The Vision for Space Exploration: A Progress Report
Administrator O'Keefe's Corner
One year after President Bush visited NASA Headquarters on
January 14, 2004 and proposed with the Vision for Space
Exploration bold new goals for our nation's space program, I'm
pleased to report that our journey to the cosmos is well
underway. Indeed, two centuries after the Lewis and Clark
Expedition, the men and women of NASA are the true "Corps of
Discovery" of our time. The entire NASA Family should take great
pride in our involvement in an epic quest that will have profound
implications for humanity.
As we are engaged in a marathon activity, not a sprint, our
long-term exploration objectives are still far beyond the
horizon. On the other hand, we've made so much progress in one
year of focused effort that the starting point of our journey is
now receding in the distance.
In the course of the past 12 months, NASA has:
- Transformed our entire organization so that we will be "wired
- Obtained strong congressional backing for our exploration and
- Engaged the international space community, academia, the
traditional aerospace industry and other innovative technology
firms in planning for Vision implementing missions and
- Received over 17.5 billion hits on our Web site, representing
over 150 million users, a clear indication of renewed public
interest in space exploration.
- Reoriented scientific research on the International Space
Station to maximize the Station's potential as a vital test-bed
for technologies, processes and partnerships that will enable
human missions back to the moon and then onward to Mars.
- Reached a number of key milestones in our Return to Flight work
and are now preparing for the launch of the STS-114 mission.
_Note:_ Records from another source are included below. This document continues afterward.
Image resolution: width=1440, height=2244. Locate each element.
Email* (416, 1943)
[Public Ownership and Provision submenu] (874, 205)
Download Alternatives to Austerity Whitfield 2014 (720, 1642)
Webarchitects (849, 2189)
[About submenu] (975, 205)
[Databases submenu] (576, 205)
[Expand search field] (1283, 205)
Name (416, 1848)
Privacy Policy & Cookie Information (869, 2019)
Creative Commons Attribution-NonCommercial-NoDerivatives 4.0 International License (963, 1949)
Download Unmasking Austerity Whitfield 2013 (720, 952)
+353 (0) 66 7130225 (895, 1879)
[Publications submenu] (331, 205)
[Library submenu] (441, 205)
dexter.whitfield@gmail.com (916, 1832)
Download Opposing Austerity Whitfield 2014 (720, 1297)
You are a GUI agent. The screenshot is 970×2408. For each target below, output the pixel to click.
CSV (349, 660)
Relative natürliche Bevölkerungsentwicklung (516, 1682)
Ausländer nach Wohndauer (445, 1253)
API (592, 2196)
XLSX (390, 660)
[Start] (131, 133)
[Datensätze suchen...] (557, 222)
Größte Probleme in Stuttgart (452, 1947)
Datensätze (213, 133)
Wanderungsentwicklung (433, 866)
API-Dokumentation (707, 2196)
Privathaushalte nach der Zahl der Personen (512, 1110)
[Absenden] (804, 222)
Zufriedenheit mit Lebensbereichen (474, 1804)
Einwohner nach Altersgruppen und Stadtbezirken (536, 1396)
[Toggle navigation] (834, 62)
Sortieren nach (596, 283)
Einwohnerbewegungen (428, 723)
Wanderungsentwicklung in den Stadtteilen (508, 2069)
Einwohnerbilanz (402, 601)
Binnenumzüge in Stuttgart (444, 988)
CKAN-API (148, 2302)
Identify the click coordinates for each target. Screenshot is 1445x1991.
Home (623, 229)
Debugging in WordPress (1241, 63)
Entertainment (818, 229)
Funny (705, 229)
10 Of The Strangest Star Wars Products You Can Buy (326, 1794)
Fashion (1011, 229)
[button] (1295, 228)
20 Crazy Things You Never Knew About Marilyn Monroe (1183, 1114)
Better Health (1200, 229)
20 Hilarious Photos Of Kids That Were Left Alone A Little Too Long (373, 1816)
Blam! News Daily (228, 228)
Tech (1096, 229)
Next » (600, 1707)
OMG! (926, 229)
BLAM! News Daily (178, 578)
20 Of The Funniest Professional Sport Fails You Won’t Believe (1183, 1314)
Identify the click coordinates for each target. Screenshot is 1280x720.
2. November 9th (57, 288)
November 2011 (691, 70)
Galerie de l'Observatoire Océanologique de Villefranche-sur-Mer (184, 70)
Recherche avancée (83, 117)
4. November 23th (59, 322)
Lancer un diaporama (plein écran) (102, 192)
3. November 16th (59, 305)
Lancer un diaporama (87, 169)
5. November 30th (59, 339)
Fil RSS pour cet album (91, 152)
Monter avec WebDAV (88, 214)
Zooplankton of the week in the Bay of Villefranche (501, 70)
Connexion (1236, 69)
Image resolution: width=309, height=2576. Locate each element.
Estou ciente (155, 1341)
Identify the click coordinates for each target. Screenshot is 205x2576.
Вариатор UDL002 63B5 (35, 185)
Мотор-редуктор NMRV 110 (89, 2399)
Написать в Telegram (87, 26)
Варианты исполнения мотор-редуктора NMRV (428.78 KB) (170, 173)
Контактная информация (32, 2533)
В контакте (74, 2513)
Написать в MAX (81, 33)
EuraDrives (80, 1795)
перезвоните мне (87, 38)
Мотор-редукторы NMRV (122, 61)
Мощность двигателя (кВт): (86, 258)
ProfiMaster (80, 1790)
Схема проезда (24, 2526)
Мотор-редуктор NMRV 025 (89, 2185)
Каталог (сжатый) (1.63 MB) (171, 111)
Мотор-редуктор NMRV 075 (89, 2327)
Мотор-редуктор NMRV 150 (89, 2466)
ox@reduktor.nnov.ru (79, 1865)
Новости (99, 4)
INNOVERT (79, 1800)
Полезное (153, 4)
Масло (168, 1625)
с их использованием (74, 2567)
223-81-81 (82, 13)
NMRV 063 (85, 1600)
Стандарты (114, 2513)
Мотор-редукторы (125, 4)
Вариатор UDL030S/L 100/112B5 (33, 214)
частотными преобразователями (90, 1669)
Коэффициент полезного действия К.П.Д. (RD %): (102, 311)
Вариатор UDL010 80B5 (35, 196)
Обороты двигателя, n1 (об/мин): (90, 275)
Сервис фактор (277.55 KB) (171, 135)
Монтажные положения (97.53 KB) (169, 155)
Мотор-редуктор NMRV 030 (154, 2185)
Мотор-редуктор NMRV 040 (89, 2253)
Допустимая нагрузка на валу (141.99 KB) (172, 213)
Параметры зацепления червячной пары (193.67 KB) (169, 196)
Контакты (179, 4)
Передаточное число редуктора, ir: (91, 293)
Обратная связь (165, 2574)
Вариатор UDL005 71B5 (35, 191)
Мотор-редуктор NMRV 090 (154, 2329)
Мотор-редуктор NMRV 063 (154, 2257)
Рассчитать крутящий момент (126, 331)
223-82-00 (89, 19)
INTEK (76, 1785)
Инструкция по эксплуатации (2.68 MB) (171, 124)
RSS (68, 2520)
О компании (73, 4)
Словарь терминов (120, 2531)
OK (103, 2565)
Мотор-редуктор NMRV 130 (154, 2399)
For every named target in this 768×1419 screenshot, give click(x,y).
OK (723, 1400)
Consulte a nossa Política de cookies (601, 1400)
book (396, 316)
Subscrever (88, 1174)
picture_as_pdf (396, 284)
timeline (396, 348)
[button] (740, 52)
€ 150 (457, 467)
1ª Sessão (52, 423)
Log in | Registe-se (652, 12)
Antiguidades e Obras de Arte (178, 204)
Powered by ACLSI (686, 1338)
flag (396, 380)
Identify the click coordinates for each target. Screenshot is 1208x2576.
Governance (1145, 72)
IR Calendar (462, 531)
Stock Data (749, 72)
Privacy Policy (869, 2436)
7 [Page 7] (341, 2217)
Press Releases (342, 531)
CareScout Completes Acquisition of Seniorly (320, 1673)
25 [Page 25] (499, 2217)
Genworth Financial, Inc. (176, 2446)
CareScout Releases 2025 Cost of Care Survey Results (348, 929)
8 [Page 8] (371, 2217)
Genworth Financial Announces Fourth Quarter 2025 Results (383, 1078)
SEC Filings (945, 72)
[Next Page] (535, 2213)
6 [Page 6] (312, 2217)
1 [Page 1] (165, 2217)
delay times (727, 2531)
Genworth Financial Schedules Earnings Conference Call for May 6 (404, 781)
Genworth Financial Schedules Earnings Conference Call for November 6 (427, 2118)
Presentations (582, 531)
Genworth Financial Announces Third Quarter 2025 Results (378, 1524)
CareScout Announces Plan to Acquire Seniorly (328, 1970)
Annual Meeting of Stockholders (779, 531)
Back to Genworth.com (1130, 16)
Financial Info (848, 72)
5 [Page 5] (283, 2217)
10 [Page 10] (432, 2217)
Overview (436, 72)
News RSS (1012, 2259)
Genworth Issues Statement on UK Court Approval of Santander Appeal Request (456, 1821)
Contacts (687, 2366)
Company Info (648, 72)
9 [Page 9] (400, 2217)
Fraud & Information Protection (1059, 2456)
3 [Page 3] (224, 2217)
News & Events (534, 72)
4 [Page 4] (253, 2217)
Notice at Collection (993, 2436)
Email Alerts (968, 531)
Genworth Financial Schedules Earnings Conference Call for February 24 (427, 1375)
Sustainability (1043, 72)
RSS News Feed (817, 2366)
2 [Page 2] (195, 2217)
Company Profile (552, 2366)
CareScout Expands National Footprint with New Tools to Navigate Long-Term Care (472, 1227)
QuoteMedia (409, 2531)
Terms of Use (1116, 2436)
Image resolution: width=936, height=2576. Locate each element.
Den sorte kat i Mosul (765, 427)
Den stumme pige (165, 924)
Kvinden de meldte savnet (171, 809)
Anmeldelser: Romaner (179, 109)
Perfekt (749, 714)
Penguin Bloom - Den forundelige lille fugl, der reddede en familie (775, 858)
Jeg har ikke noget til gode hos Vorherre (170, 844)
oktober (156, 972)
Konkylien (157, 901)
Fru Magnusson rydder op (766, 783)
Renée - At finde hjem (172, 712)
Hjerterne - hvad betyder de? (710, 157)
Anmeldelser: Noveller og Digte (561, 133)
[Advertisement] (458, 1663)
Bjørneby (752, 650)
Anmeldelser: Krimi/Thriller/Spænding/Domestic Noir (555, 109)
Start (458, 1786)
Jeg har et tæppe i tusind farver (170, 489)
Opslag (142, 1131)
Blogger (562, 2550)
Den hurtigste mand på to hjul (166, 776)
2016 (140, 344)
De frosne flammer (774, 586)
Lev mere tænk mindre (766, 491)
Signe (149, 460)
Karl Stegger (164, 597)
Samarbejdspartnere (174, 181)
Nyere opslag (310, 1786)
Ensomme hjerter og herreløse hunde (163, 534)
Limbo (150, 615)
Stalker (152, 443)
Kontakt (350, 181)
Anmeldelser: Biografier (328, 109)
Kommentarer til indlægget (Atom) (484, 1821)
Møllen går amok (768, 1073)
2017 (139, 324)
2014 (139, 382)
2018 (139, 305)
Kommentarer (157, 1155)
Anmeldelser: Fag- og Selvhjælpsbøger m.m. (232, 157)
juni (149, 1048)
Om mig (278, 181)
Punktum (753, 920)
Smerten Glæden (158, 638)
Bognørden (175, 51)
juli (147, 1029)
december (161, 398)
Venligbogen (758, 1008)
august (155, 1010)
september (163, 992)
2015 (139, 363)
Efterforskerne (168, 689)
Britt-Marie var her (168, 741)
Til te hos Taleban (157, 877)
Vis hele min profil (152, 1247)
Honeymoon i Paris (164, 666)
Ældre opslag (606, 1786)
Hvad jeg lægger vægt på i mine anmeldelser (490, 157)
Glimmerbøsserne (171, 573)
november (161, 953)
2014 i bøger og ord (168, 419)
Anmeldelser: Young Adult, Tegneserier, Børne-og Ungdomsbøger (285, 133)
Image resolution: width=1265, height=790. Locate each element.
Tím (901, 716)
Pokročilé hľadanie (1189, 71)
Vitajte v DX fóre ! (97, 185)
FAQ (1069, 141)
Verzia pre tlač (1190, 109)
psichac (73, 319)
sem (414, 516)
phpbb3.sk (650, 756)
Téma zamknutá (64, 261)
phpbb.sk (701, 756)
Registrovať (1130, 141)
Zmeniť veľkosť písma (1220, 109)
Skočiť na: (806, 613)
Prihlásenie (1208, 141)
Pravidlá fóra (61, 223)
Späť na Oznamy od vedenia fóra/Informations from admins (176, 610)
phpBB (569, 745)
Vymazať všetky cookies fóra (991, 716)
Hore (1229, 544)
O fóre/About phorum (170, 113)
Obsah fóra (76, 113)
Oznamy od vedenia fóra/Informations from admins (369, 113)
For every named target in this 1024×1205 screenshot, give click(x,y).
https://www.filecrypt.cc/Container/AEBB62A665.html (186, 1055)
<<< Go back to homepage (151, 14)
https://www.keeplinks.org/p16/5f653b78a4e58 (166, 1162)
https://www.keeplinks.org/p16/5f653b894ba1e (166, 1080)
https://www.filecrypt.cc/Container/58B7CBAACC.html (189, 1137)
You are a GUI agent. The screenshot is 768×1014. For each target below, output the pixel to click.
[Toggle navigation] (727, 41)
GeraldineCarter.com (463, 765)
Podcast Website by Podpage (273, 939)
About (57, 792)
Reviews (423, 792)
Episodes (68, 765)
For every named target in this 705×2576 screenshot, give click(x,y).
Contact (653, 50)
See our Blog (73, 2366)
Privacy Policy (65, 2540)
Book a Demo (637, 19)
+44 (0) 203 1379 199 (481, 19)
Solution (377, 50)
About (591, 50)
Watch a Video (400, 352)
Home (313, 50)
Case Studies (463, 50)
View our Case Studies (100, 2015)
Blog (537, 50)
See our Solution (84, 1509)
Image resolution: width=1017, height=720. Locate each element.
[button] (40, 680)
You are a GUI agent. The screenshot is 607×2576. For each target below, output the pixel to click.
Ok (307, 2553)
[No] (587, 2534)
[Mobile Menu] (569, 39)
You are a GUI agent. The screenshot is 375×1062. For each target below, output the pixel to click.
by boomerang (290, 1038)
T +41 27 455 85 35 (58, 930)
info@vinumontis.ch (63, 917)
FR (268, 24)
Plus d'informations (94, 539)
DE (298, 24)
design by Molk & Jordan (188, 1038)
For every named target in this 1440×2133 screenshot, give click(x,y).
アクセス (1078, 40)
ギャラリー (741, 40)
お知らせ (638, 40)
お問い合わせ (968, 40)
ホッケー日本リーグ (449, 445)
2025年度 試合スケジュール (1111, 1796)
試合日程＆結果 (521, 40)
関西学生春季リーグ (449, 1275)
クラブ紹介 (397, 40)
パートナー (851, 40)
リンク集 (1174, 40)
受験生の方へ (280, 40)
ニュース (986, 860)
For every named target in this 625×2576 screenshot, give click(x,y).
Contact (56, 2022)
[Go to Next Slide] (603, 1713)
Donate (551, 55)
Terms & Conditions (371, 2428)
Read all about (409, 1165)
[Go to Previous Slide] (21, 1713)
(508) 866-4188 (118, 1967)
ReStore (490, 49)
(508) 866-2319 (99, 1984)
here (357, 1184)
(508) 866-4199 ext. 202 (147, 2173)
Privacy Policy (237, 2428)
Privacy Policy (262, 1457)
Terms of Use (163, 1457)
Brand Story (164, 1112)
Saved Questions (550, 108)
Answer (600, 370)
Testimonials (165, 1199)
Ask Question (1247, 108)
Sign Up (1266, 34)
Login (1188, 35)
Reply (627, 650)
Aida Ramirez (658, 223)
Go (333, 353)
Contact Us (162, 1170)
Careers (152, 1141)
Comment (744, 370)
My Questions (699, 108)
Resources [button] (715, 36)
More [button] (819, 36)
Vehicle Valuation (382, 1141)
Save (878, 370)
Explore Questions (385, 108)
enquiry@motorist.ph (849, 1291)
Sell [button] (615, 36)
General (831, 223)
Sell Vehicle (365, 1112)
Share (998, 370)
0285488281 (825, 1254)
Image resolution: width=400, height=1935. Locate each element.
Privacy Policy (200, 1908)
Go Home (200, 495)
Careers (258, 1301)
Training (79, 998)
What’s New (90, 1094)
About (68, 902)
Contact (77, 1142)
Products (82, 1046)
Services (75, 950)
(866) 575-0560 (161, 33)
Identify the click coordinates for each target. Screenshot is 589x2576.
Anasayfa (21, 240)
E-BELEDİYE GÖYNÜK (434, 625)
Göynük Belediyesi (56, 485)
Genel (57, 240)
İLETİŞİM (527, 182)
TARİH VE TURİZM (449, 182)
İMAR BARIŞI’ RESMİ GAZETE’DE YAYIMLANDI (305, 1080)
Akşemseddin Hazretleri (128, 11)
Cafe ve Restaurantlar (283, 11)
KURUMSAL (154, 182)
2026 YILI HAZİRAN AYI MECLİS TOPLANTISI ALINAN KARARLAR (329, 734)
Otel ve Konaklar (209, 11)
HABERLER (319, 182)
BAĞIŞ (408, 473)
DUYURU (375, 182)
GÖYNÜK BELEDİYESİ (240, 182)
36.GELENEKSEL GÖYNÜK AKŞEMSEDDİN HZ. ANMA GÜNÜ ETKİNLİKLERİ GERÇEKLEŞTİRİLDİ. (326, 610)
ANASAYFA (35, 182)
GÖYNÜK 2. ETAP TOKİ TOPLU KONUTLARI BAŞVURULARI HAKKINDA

- Been honored for the "scientific breakthrough" of the year by
the editors of Science Magazine in recognition of the
extraordinary work of our Mars Exploration Rovers, Spirit and
Opportunity, and of the team that controls them.
- Demonstrated the potential of scramjet technology for enabling
ground to space transportation with the record breaking
experimental flights of the X-43A scramjet aircraft.
- Launched the Deep Impact probe toward its Fourth of July
rendezvous with the comet Tempel 1, the Messenger mission on its
seven-year journey to Mercury, the Aura mission to measure
Earth's atmospheric chemistry, and the Swift mission to study the
origin of gamma-ray bursts.
I commend everyone involved in these and other impressive NASA
accomplishments for your hard work and dedication.
Fittingly, today's anniversary of the Vision takes place on a day
when the benefits of international cooperation in space
exploration are highlighted with the dramatic entry of the
Huygens probe into the atmosphere of Saturn's mysterious moon
Titan, and Huygens' subsequent landing on Titan's surface. The
science results from this morning's first-ever spacecraft landing on
a moon other than our own should be fascinating.
It is with great satisfaction that I prepare to leave NASA for a
new path in my life's journey, knowing that the foundation is set
for an incredibly productive era of exploration and discovery.